## What is being asked:
Repeat all the data word for word.

#### Input records

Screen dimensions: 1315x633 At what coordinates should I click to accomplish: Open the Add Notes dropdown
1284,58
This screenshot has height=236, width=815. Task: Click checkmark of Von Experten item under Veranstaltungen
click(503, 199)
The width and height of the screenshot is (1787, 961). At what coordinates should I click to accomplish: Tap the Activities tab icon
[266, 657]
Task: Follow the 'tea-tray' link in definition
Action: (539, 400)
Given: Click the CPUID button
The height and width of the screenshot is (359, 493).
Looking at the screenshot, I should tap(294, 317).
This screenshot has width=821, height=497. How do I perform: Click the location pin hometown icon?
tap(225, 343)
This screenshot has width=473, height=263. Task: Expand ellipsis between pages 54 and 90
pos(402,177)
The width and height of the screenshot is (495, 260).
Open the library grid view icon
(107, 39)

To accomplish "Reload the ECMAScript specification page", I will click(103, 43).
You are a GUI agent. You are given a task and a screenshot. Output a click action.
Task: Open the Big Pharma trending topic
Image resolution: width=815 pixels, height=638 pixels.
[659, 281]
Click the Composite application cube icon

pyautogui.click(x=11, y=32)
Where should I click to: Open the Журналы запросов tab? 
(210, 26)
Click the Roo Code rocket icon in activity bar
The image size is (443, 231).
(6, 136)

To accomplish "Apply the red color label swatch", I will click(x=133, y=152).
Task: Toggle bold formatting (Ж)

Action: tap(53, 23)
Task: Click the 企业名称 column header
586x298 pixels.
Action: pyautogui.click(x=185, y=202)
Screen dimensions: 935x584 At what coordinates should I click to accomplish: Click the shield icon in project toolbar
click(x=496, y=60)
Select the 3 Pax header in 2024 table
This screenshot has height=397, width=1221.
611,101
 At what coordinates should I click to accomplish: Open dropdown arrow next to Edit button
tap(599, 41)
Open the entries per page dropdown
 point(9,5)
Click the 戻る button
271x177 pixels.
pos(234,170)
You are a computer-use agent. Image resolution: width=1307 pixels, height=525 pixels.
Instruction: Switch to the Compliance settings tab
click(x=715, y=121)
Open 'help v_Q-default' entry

########

## Answer below:
Screen dimensions: 1315x633 At what coordinates should I click to accomplish: Open the Add Notes dropdown
1284,58
This screenshot has height=236, width=815. Task: Click checkmark of Von Experten item under Veranstaltungen
click(503, 199)
The width and height of the screenshot is (1787, 961). At what coordinates should I click to accomplish: Tap the Activities tab icon
[266, 657]
Task: Follow the 'tea-tray' link in definition
Action: (539, 400)
Given: Click the CPUID button
The height and width of the screenshot is (359, 493).
Looking at the screenshot, I should tap(294, 317).
This screenshot has width=821, height=497. How do I perform: Click the location pin hometown icon?
tap(225, 343)
This screenshot has width=473, height=263. Task: Expand ellipsis between pages 54 and 90
pos(402,177)
The width and height of the screenshot is (495, 260).
Open the library grid view icon
(107, 39)

To accomplish "Reload the ECMAScript specification page", I will click(103, 43).
You are a GUI agent. You are given a task and a screenshot. Output a click action.
Task: Open the Big Pharma trending topic
Image resolution: width=815 pixels, height=638 pixels.
[659, 281]
Click the Composite application cube icon

pyautogui.click(x=11, y=32)
Where should I click to: Open the Журналы запросов tab? 
(210, 26)
Click the Roo Code rocket icon in activity bar
The image size is (443, 231).
(6, 136)

To accomplish "Apply the red color label swatch", I will click(x=133, y=152).
Task: Toggle bold formatting (Ж)

Action: tap(53, 23)
Task: Click the 企业名称 column header
586x298 pixels.
Action: pyautogui.click(x=185, y=202)
Screen dimensions: 935x584 At what coordinates should I click to accomplish: Click the shield icon in project toolbar
click(x=496, y=60)
Select the 3 Pax header in 2024 table
This screenshot has height=397, width=1221.
611,101
 At what coordinates should I click to accomplish: Open dropdown arrow next to Edit button
tap(599, 41)
Open the entries per page dropdown
 point(9,5)
Click the 戻る button
271x177 pixels.
pos(234,170)
You are a computer-use agent. Image resolution: width=1307 pixels, height=525 pixels.
Instruction: Switch to the Compliance settings tab
click(x=715, y=121)
Open 'help v_Q-default' entry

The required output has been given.